> [Stored dataset items]
# # #

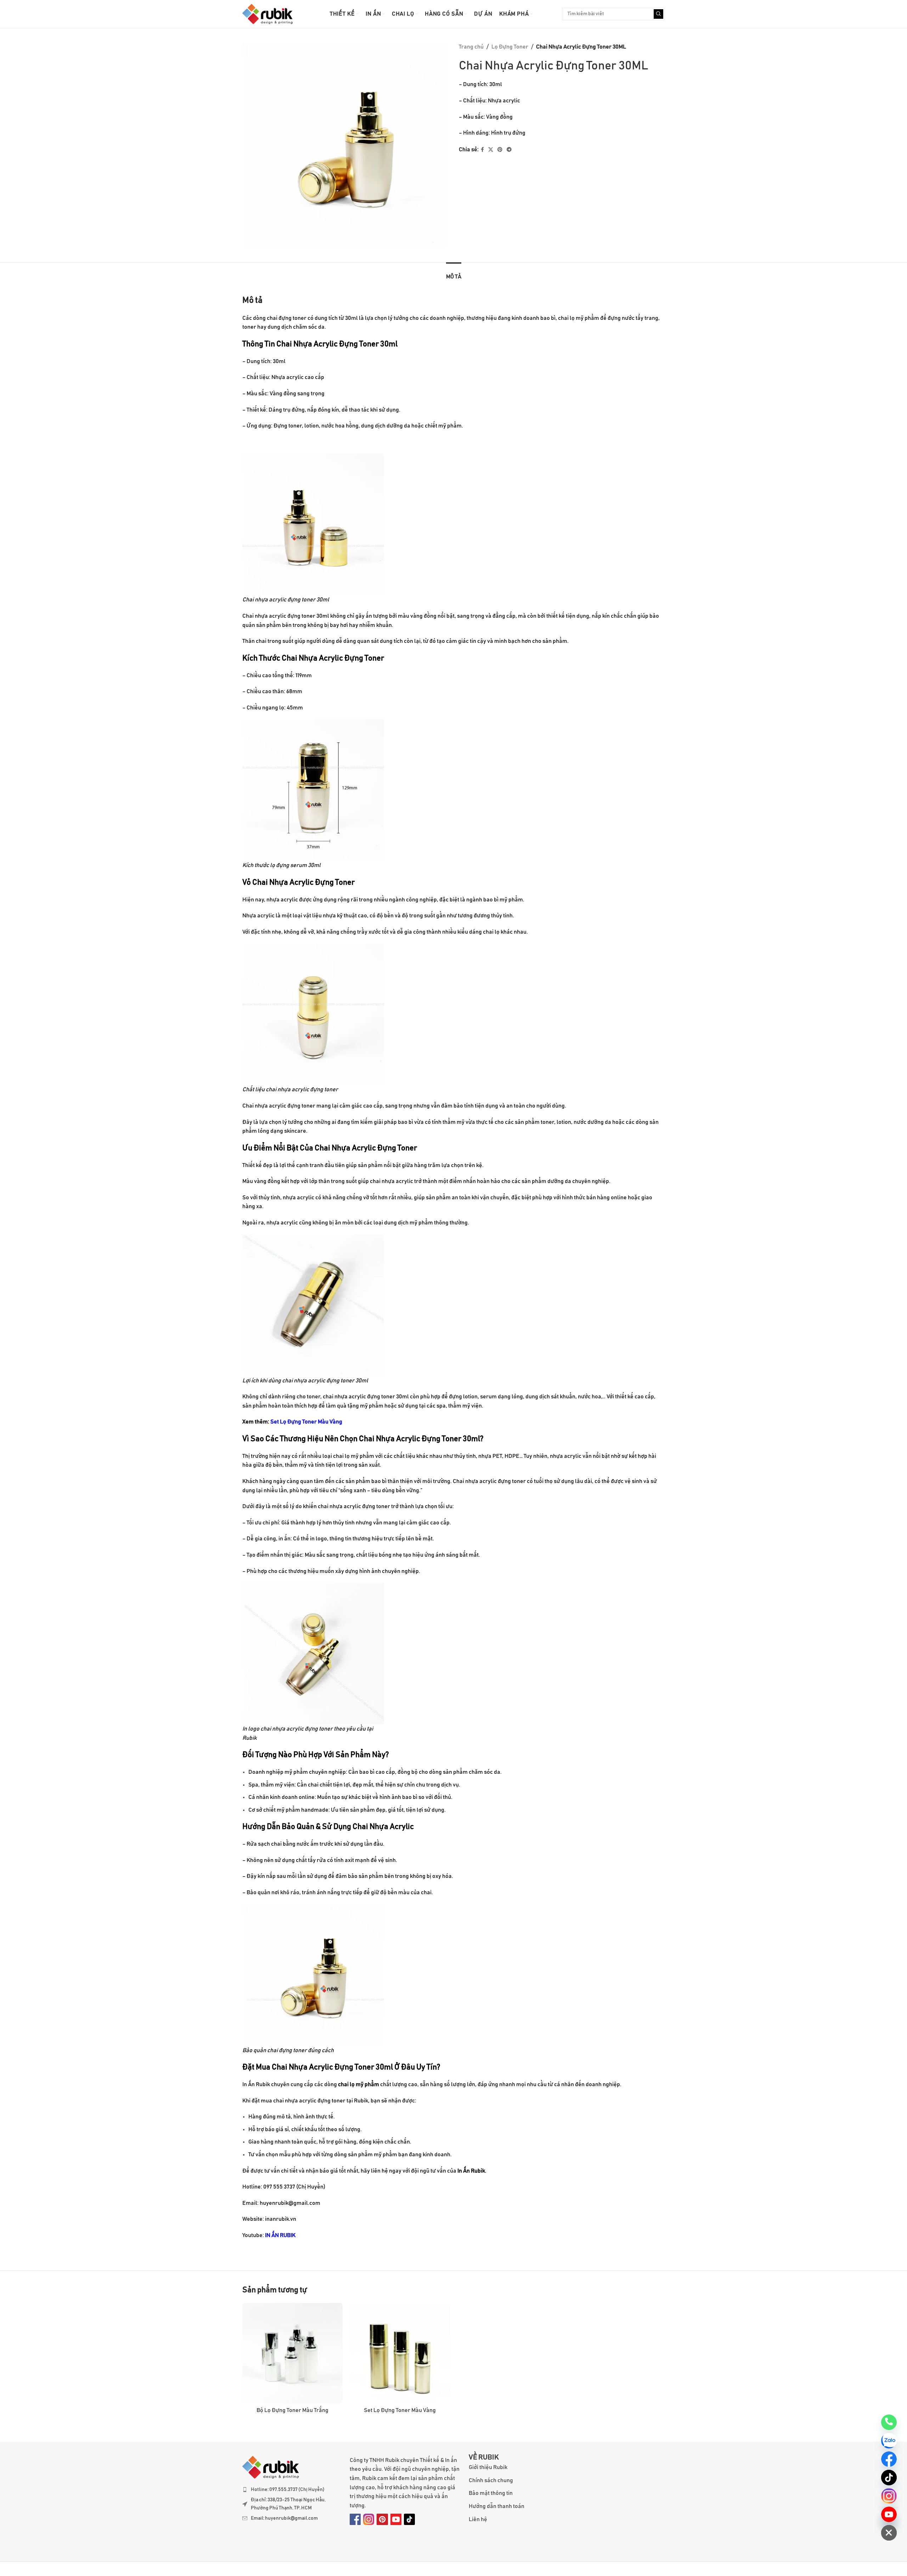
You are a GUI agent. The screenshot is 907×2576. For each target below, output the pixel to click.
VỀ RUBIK (484, 2457)
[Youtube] (889, 2514)
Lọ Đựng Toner (509, 47)
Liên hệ (478, 2519)
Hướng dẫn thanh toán (496, 2506)
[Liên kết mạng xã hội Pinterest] (500, 150)
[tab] (453, 273)
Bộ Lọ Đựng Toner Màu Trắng (292, 2410)
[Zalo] (889, 2440)
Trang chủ (471, 47)
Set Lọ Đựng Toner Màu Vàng (306, 1422)
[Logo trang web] (267, 14)
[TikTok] (889, 2477)
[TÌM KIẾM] (658, 14)
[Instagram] (889, 2496)
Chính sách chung (491, 2480)
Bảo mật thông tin (491, 2493)
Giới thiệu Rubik (488, 2467)
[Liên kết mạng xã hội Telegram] (509, 150)
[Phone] (889, 2422)
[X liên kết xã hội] (490, 150)
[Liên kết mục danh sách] (292, 2489)
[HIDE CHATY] (889, 2533)
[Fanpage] (889, 2459)
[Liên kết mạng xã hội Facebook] (482, 150)
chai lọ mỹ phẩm (358, 2084)
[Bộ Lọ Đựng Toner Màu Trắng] (292, 2353)
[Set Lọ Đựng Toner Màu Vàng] (400, 2353)
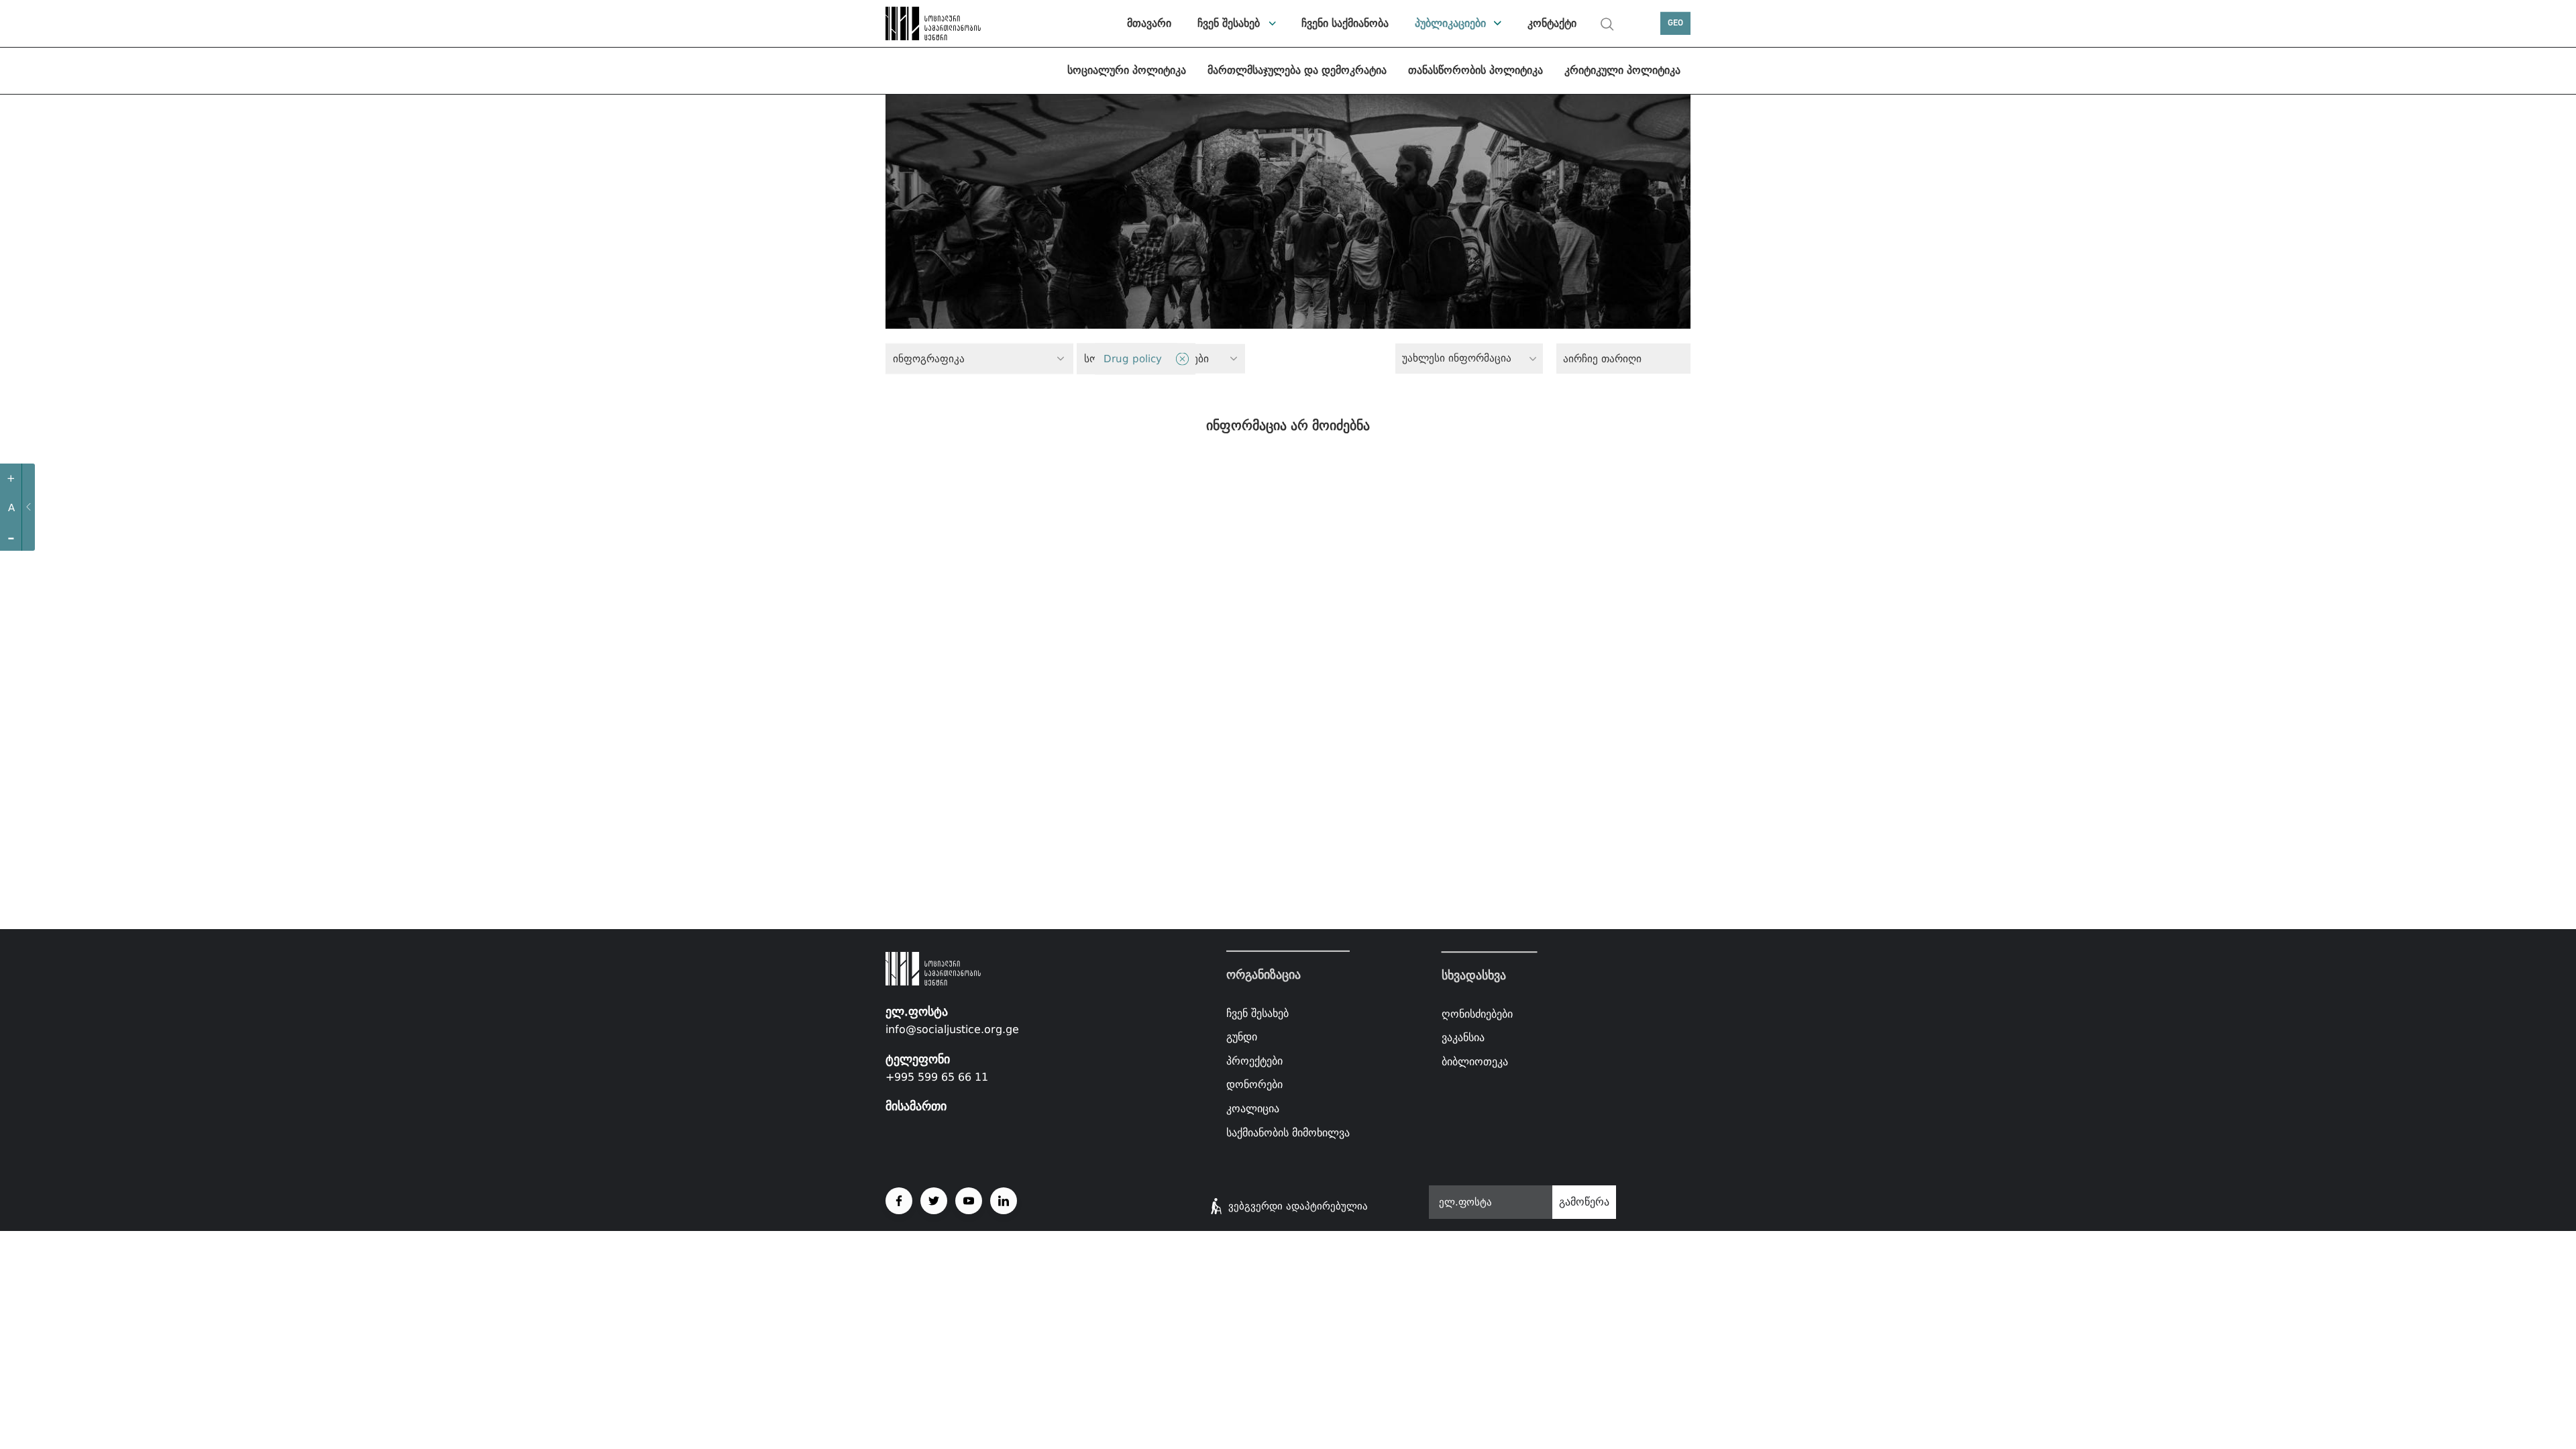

# # #

> [WHAT THE EXERCISE ASKS]
All records above are to be printed exactly, minus the pictures they contain.

> [EXERCISE SOLUTION]
You are a GUI agent. The screenshot is 907×2576. For each target below, output the pixel to click.
VỀ RUBIK (484, 2457)
[Youtube] (889, 2514)
Lọ Đựng Toner (509, 47)
Liên hệ (478, 2519)
Hướng dẫn thanh toán (496, 2506)
[Liên kết mạng xã hội Pinterest] (500, 150)
[tab] (453, 273)
Bộ Lọ Đựng Toner Màu Trắng (292, 2410)
[Zalo] (889, 2440)
Trang chủ (471, 47)
Set Lọ Đựng Toner Màu Vàng (306, 1422)
[Logo trang web] (267, 14)
[TikTok] (889, 2477)
[TÌM KIẾM] (658, 14)
[Instagram] (889, 2496)
Chính sách chung (491, 2480)
Bảo mật thông tin (491, 2493)
Giới thiệu Rubik (488, 2467)
[Liên kết mạng xã hội Telegram] (509, 150)
[Phone] (889, 2422)
[X liên kết xã hội] (490, 150)
[Liên kết mục danh sách] (292, 2489)
[HIDE CHATY] (889, 2533)
[Fanpage] (889, 2459)
[Liên kết mạng xã hội Facebook] (482, 150)
chai lọ mỹ phẩm (358, 2084)
[Bộ Lọ Đựng Toner Màu Trắng] (292, 2353)
[Set Lọ Đựng Toner Màu Vàng] (400, 2353)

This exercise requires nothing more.